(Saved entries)
BEGIN
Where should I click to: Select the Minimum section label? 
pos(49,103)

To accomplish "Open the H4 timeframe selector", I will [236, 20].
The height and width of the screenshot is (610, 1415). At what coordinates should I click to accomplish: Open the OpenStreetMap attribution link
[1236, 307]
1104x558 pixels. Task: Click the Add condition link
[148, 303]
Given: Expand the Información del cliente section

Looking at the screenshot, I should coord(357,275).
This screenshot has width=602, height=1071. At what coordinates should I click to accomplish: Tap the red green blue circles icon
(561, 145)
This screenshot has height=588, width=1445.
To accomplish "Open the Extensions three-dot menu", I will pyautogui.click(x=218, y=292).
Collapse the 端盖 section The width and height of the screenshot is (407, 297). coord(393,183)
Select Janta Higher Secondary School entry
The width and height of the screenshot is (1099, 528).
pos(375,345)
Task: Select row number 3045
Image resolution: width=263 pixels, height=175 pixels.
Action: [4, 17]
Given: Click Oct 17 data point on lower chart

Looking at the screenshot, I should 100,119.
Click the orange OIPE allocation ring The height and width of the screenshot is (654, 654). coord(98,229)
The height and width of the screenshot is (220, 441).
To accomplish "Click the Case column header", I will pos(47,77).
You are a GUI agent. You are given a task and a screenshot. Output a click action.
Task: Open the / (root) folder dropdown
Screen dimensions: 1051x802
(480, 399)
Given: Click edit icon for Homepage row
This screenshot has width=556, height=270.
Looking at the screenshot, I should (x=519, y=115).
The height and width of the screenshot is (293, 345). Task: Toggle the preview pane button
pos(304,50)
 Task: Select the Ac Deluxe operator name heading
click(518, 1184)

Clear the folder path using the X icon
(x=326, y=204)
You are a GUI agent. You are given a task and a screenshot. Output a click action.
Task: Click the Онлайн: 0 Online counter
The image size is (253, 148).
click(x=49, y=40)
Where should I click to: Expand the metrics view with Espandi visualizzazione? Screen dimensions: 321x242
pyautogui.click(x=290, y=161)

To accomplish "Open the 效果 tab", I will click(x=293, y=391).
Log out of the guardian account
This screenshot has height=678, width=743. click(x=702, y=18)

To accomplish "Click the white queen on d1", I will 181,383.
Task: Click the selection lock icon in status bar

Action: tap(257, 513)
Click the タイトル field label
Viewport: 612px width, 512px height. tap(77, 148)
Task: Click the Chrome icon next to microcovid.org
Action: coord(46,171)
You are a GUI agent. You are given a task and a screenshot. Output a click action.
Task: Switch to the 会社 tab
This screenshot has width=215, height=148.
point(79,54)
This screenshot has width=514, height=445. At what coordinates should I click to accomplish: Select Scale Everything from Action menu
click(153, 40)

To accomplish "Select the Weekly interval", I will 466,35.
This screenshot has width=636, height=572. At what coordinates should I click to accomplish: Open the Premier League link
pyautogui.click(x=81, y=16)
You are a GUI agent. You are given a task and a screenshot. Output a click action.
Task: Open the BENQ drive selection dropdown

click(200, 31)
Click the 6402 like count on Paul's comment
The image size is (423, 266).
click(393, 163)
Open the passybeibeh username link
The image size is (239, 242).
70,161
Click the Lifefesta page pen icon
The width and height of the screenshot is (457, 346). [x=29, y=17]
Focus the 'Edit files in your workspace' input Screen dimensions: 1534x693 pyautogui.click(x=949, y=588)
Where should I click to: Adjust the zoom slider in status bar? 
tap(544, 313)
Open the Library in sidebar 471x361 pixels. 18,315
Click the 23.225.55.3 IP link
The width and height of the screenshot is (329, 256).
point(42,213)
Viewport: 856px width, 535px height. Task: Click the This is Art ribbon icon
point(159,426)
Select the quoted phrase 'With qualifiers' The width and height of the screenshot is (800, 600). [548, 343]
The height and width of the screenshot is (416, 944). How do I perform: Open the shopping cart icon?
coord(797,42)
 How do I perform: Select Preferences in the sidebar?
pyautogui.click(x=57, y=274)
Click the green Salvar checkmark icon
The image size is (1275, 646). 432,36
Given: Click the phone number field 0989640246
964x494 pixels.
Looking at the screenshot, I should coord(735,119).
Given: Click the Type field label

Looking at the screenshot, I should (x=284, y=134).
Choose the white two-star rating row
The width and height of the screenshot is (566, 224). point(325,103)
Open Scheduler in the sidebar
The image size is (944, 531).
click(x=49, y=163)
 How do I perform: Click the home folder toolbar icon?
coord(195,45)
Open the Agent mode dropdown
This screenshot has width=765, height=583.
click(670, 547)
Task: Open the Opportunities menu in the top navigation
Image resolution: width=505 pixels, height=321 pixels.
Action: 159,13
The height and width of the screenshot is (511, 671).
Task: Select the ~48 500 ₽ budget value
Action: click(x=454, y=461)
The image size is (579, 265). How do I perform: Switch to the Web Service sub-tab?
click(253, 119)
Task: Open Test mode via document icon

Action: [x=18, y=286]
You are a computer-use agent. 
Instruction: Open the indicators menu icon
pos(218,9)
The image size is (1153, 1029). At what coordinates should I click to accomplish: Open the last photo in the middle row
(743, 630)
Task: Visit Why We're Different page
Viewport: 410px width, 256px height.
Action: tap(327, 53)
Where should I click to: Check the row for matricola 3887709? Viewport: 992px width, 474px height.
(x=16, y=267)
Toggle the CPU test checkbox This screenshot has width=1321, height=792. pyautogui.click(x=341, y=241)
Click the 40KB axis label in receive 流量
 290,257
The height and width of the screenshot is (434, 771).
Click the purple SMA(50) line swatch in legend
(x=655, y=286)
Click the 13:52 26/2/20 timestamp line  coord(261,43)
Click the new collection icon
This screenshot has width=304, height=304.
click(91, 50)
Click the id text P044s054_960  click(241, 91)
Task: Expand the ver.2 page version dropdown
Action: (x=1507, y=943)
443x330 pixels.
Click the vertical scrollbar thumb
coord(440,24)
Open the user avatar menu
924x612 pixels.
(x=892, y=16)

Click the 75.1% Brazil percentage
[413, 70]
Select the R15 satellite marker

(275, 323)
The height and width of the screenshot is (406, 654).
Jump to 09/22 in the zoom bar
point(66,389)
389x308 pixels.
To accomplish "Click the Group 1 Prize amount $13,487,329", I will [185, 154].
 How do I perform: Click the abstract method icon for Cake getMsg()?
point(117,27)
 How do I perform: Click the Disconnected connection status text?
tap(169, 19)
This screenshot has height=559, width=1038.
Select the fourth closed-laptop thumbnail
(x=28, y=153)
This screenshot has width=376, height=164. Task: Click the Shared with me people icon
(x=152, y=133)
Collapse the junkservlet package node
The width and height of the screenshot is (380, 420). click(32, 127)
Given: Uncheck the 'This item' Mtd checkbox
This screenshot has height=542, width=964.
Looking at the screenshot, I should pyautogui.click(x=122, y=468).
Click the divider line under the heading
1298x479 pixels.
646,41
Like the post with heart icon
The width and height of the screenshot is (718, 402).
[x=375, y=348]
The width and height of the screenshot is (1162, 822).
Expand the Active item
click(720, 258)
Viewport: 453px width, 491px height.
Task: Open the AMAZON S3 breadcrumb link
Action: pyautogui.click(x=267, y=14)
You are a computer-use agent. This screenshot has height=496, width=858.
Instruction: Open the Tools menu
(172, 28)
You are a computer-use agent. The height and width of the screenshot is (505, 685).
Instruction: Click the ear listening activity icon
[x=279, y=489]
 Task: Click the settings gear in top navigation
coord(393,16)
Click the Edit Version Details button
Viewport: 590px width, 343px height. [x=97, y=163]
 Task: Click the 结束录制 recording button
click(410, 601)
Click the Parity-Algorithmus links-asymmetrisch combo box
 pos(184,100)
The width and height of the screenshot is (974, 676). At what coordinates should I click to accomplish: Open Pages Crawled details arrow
END
WORK ITEM: Lines from the top of the data above through the line with "Collapse the 端盖", both ends included: copy them exactly, nothing more.

WRITTEN RESPONSE:
Where should I click to: Select the Minimum section label? 
pos(49,103)

To accomplish "Open the H4 timeframe selector", I will [236, 20].
The height and width of the screenshot is (610, 1415). At what coordinates should I click to accomplish: Open the OpenStreetMap attribution link
[1236, 307]
1104x558 pixels. Task: Click the Add condition link
[148, 303]
Given: Expand the Información del cliente section

Looking at the screenshot, I should coord(357,275).
This screenshot has width=602, height=1071. At what coordinates should I click to accomplish: Tap the red green blue circles icon
(561, 145)
This screenshot has height=588, width=1445.
To accomplish "Open the Extensions three-dot menu", I will pyautogui.click(x=218, y=292).
Collapse the 端盖 section The width and height of the screenshot is (407, 297). coord(393,183)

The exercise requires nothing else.